"Here’s the problem:
I can’t stop watching the live feed on Al-Jazeera. I’ve watched dawn break on Liberation Square in the last half hour, watched Molotov cocktails arc across the screen, the thin bands of “pro-Mubarak protestors” – goons, in other words, security forces in street garb – heaving stones at the protestors...
Nothing on DirecTV covers the story. Nothing. CNN at this moment has Piers Morgan – who? WHO? – interview Baba Fargin’ Wawa about something or other, which is like cutting into the news of the Iranian revolution to grill Hedda Hopper about her favorite interviews.

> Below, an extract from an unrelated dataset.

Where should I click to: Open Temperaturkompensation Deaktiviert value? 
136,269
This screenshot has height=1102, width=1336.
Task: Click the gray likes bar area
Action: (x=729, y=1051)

Oh, update: CNN is now showing a video of events in Cairo at 4:45 AM, because they’re replaying the Piers Morgan show. I don’t know what Barbara Walters is saying about it, and I couldn’t care less.
Okay, I turned the volume up. She was talking about the protests but now she’s back to discussing her early career... I have a dish on the roof talking to a satellite in space, and I can’t pull down one channel covering this. I wonder how many other people are stabbing the remote, thinking hey, I’d like to see the story covered. It’s got to be somewhere between these 47 juicer informercials and preconception-reinforcing talk-shows.
...National and international news has to be updated hourly, or it’s still fishwrap. Without the added functionality of, you know, actual fishwrap."
---
update & bump: here's more insight
this is one of the few articles i could find that was more concerned with the big picture of what's currently happening in egypt than that country's internet cutoff.